I think one of the reasons I’ve gone so overboard with this whole puppy thing is that they, more than anything I’ve experienced in a long while, have given me more understanding of this “now” concept than anything I've ever studied or read on the subject in my entire life.  Like a mother with a newborn, some things you get for such a brief period, your soul knows to hold onto every second of the instant while it can, even if your brain wants to challenge it.
Who’d have thought that little white fur clouds would provide workaholic me exercises in “now” living (perhaps a little too much some days). Time and again, with work backing up, I gave in to wanting to hold them, talk to them…breathe in their little puppy breath, even if it pushed the window on other more worldly, supposedly more important things getting done.
The concept really hit home today as my first two of seven left to start their new lives…For little human me, I dreaded the sadness, and thus I got to experience: sadness. And if I choose, I can recall the sadness still. For the remaining 5 puppies, this was not the case; instead it was, again, an exercise in “now” (which comes so naturally to them).
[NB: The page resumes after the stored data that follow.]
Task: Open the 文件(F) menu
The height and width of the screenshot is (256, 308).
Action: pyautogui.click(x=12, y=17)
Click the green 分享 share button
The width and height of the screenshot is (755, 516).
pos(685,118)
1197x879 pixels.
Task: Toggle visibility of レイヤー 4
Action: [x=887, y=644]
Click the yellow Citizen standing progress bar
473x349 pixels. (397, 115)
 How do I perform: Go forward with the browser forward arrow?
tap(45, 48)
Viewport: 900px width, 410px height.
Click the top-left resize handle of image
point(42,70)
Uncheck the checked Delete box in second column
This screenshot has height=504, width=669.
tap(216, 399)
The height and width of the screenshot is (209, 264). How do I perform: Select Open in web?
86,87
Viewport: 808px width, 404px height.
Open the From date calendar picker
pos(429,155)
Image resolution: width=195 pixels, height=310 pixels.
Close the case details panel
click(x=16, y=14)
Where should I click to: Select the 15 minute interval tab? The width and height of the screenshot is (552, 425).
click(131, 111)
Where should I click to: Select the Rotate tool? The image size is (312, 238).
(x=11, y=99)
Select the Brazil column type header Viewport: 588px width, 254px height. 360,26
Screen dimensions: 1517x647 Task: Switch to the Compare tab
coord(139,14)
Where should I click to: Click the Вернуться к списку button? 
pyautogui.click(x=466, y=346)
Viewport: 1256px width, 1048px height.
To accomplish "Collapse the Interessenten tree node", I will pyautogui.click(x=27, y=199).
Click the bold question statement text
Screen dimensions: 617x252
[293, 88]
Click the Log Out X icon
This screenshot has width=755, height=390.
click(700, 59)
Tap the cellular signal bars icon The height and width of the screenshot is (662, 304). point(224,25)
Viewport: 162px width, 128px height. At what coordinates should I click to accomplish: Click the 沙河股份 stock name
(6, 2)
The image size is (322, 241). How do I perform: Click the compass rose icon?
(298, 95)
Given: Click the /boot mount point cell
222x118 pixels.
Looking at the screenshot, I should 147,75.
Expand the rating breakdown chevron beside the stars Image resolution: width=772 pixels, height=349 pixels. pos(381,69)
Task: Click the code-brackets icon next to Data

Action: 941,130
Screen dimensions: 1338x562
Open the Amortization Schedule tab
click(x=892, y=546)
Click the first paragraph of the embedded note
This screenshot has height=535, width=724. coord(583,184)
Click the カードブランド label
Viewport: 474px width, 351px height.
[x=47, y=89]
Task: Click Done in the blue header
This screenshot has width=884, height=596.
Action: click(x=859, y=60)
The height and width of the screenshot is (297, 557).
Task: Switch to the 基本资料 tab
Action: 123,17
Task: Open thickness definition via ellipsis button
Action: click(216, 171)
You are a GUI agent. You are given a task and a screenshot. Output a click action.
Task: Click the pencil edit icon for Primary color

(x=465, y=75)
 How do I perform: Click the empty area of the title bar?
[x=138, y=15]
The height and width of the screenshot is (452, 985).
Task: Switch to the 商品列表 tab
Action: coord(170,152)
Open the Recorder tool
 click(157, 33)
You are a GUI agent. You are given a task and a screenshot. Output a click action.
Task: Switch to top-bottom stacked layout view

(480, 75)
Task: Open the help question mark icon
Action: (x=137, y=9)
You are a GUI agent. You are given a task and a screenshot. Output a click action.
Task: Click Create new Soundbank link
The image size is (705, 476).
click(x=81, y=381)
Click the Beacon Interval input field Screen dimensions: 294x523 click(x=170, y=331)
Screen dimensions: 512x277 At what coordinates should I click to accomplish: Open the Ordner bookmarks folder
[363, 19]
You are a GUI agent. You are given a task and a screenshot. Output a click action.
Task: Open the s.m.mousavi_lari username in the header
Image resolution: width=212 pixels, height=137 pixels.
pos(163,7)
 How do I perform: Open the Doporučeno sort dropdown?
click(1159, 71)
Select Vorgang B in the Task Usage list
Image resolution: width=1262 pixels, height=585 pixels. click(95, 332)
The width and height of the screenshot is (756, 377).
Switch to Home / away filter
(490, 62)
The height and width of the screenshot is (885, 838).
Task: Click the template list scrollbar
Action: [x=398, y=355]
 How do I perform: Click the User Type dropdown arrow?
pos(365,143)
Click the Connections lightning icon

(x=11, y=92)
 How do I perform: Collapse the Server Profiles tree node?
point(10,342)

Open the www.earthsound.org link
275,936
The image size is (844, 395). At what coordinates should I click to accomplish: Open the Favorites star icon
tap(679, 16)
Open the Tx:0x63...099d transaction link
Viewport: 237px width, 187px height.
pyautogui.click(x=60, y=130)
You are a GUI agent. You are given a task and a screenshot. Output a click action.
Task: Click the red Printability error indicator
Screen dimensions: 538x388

It was a lovely afternoon, spent with a person I know well…someone like me, who has too much farm and not enough time in her day to get it all done. While we have a lot in common this way, we also have things like farm logistics, live stock issues and coyote threats, where having a Pyr is not just a luxury, it’s a necessity. (Granted they feel like luxuries when they’re puppies, but I think God grants us a grace period for the very young.)
For a minute or two as the first two pups were leaving, my five who remained cried like babies. It was all I could do not to cry with them. But the more I observed, the more I came to realize we weren’t wimpering for the same reasons. I was sad knowing this was the last they’d all be together…recalling the day they were born and all the little puppy moments leading up to this moment. They were crying because they were stuck on the inside of a gate and the 2 that were leaving appeared to be free and they wanted to be free too. Their “now” was an interpretation of the injustice. It had nothing to do with worries for the future.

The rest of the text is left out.